What needs to be done:
The string "panel" may appear in lines of the entries below. Report how many lines hold it, with only the number.

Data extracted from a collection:
*** Begin section ***

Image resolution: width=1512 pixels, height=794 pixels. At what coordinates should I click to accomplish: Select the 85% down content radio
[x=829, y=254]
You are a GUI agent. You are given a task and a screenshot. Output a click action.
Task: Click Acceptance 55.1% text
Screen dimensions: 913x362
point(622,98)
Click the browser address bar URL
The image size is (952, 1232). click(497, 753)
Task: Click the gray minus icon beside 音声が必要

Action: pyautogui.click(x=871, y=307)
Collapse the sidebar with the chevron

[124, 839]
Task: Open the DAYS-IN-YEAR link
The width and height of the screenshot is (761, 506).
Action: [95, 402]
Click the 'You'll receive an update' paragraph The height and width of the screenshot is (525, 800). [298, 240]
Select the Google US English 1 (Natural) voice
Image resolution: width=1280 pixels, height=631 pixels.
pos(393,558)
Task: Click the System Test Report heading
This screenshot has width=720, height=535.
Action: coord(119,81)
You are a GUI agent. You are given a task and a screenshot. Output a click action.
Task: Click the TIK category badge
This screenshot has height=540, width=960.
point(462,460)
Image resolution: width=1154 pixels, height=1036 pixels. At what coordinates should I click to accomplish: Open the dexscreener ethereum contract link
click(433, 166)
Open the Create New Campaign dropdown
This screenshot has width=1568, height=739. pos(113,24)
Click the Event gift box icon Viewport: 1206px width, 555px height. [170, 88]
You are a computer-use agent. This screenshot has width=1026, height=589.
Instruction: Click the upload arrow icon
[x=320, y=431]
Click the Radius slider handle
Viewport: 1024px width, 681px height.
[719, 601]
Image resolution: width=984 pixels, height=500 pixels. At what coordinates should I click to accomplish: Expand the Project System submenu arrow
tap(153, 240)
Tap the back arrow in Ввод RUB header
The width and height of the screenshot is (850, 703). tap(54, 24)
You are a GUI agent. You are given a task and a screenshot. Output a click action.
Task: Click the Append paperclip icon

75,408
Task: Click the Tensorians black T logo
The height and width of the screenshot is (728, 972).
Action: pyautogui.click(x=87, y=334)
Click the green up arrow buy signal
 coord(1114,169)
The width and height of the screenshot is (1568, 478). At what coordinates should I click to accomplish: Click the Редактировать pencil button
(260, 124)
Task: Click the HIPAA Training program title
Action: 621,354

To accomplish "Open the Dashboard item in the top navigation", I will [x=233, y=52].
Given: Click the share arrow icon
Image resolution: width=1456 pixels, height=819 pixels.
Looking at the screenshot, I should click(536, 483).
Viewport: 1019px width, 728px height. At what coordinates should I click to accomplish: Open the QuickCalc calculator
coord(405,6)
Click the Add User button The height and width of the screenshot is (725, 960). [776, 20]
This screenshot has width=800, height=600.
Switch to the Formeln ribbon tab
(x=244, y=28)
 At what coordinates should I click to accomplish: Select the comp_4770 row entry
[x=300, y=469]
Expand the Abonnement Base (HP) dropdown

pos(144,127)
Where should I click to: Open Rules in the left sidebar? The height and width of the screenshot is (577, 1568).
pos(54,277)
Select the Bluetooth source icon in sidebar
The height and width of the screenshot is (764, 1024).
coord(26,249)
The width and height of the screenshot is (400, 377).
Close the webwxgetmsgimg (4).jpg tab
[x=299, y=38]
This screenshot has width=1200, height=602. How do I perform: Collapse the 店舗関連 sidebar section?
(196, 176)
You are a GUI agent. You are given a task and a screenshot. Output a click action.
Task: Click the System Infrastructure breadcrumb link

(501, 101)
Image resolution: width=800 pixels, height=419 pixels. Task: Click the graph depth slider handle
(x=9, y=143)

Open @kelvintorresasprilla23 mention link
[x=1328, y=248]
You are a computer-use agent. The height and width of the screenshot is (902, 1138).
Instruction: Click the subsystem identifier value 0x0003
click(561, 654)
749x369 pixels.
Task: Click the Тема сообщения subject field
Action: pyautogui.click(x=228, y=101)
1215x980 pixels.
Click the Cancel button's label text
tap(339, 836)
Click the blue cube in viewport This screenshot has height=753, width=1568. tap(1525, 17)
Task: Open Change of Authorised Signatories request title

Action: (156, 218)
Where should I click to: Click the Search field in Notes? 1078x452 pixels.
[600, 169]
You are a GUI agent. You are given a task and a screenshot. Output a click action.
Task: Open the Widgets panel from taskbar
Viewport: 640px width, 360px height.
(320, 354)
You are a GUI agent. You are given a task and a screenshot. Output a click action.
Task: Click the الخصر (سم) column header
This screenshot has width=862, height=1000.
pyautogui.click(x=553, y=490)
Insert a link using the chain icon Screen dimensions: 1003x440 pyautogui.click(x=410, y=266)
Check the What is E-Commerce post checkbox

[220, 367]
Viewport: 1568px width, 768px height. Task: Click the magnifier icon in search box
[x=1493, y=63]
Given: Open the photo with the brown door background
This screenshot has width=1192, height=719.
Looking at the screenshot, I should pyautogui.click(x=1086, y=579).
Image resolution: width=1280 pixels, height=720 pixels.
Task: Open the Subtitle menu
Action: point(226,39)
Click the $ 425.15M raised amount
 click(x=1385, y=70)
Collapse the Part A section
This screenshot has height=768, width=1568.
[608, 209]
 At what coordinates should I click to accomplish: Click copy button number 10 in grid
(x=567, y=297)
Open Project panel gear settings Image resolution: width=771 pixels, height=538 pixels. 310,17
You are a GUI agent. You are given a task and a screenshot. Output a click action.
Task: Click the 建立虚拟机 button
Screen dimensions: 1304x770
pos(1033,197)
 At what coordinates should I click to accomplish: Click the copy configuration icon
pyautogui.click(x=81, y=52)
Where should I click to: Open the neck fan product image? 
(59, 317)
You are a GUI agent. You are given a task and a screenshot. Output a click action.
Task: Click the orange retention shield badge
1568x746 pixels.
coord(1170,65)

*** End section ***

Result for this exercise:
2